The behavior of many people in the Pandemic is beyond reprehensible.
The childish like temper tantrums by adults in name only calls into question the maturity and intelligence of today’s grown ups. And this foul behavior is not an American phenomena. These dangerous, immature and brutish antics are occurring all over the World.
People simply refuse to acknowledge the seriousness of the Pandemic.
These sensible restrictions, such as mask wearing, are going to be with us for the foreseeable future. It’s scary to think about this abhorrent behavior growing worse as time goes by.
Excerpted from the San Francisco Chronicle 8.3.2021
Last Tuesday, a customer at Community Foods Market in West Oakland, upset about the store’s indoor mask mandate, threw a bag of groceries at a cashier, shattering glass items that were inside of it, owner Brahm Ahmadi said. Earlier in the month, another customer threw a watermelon at an employee, and in a separate incident the general manager had to duck to avoid a full can of soda that a customer chucked at his head, Ahmadi said.
The cashier who had a bag of groceries thrown at her last week called out for the next two shifts, he said. Ahmadi posted about the harassment to Instagram on Sunday with the message in the hope of supporting his staff: “Please don’t assault us.”
Since Community Foods Market started asking customers to mask up again in mid-July, verbal animosity and even physical harassment from customers have become a regular occurrence, Ahmadi said. His employees are worn down and stressed out, forced back into the role of public health enforcers amid conflicting local, state and federal guidance over the past few weeks.

For weeks, some businesses have been creating their own policies around masks and proof of vaccination, while others are hesitant to do so out of fear of the potential conflict with customers. But on Monday, Bay Area health officers announced a renewed indoor mask mandate that will apply to everyone, vaccinated or unvaccinated, to stem the surge of the highly contagious delta variant. That might take the pressure off business owners.

_DATA FOR REVIEW:_
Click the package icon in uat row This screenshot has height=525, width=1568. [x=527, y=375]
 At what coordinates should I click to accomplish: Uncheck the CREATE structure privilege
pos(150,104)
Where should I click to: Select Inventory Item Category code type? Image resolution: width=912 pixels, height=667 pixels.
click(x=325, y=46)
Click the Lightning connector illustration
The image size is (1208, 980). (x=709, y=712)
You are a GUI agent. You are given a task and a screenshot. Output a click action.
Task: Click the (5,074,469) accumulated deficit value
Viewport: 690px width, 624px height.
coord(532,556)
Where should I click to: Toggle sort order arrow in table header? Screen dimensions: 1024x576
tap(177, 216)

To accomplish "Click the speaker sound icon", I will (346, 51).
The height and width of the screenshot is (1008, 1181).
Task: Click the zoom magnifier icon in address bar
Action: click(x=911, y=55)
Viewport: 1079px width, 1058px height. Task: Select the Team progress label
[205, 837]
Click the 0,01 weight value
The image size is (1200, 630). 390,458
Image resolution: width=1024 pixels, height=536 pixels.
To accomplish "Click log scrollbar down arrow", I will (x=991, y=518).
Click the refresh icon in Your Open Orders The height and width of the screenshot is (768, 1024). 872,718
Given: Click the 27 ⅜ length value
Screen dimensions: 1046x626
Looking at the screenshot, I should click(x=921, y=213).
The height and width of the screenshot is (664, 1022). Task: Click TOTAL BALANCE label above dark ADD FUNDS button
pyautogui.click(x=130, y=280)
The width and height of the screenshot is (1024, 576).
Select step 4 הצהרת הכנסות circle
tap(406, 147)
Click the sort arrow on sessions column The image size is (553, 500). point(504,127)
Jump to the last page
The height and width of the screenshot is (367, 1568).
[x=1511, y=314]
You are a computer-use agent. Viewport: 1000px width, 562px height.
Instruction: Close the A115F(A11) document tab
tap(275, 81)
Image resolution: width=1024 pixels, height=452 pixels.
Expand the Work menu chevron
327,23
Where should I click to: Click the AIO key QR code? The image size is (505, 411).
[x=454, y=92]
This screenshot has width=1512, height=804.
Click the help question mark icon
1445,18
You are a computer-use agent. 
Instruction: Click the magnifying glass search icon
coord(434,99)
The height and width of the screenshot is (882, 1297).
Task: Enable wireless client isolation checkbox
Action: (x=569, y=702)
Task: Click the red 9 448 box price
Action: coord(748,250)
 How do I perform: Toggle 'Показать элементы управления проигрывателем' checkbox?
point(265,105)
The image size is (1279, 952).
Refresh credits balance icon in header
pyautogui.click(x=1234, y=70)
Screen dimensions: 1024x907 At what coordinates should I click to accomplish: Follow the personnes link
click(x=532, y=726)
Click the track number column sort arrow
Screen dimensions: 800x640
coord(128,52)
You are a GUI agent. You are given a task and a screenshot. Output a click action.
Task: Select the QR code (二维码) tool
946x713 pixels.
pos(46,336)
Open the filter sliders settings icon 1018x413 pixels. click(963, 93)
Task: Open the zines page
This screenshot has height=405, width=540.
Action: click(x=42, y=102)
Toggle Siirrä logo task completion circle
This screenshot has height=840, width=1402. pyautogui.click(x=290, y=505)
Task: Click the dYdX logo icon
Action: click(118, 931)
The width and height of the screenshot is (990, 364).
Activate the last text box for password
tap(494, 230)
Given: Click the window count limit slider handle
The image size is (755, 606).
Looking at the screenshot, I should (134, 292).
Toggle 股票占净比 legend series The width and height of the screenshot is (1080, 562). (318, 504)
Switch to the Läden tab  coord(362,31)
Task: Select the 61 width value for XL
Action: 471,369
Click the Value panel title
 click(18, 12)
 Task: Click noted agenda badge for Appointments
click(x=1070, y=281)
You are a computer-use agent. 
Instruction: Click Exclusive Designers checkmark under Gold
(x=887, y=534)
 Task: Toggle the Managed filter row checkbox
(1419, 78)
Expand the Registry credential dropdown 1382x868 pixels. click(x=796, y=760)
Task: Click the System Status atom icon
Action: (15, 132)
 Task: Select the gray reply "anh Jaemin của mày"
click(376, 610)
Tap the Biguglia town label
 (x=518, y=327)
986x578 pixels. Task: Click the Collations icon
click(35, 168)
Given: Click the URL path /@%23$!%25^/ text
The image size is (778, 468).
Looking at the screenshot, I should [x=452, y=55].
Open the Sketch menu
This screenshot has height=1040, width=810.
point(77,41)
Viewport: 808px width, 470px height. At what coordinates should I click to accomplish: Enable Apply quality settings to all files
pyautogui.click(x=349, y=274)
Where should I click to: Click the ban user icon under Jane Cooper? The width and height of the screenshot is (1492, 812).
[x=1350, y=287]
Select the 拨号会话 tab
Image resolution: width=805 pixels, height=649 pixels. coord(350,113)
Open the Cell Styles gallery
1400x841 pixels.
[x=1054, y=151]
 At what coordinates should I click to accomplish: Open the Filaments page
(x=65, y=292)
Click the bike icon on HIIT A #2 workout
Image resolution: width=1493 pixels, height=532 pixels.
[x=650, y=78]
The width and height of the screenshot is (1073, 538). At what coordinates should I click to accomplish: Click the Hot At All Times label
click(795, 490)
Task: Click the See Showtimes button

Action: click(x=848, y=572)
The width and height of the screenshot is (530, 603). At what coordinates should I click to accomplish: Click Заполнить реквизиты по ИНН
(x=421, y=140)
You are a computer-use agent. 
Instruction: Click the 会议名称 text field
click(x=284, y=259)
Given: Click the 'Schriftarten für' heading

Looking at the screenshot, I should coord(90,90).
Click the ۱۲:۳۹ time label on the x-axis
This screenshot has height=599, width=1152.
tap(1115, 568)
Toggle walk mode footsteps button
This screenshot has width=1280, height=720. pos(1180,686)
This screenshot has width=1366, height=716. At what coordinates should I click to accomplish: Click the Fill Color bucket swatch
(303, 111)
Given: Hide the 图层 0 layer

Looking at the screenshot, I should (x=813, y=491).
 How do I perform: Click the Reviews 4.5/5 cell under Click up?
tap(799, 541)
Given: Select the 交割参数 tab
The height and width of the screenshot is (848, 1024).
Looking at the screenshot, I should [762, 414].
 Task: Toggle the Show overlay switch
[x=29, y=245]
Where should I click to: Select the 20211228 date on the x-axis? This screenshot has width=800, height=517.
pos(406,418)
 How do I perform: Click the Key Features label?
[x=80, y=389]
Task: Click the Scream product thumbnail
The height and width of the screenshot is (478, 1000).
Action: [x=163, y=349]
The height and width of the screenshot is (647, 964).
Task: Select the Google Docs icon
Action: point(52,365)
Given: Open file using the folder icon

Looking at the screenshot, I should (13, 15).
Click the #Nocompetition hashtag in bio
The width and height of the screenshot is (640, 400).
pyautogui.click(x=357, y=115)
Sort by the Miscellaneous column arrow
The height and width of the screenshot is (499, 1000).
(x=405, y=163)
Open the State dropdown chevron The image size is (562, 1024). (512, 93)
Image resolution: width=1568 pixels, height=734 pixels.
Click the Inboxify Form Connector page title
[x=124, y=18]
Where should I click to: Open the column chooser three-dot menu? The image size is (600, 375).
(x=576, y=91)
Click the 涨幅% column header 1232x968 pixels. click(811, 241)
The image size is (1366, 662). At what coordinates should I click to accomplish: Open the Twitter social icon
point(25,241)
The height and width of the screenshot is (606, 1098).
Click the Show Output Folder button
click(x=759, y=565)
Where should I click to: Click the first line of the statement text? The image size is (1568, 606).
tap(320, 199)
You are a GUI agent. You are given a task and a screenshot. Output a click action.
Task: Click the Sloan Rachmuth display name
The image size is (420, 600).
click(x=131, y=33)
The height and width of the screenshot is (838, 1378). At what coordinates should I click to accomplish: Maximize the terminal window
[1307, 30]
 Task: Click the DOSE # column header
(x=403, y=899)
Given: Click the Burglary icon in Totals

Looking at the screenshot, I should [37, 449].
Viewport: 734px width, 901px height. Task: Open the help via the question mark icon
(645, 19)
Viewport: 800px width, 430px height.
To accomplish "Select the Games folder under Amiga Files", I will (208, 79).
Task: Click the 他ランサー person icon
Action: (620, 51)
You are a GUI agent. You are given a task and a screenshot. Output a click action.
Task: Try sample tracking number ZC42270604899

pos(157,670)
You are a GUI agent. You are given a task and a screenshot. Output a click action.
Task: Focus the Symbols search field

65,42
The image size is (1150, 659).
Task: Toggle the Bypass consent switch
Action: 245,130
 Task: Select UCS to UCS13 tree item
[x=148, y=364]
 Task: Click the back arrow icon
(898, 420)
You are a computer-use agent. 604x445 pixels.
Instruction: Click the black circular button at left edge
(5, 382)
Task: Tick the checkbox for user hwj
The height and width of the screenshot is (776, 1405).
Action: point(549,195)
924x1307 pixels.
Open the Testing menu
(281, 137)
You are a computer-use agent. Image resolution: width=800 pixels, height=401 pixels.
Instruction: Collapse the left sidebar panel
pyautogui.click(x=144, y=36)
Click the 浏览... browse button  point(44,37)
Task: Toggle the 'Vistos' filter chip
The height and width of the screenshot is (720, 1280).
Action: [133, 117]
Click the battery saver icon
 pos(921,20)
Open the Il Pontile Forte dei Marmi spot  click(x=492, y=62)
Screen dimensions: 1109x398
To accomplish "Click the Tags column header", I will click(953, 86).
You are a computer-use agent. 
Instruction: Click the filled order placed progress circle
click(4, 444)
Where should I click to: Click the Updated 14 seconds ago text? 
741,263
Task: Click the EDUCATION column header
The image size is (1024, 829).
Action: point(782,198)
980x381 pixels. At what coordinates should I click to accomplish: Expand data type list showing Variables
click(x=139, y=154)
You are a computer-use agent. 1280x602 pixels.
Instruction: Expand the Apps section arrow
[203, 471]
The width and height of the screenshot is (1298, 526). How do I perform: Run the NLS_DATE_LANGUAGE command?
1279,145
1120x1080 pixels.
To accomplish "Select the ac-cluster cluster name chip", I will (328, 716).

_WORK ITEM:_
Copy the text on pandemic mask rules word for word, from "The childish like" up to and including "of the Pandemic.".

_WRITTEN SOLUTION:_
The childish like temper tantrums by adults in name only calls into question the maturity and intelligence of today’s grown ups. And this foul behavior is not an American phenomena. These dangerous, immature and brutish antics are occurring all over the World.
People simply refuse to acknowledge the seriousness of the Pandemic.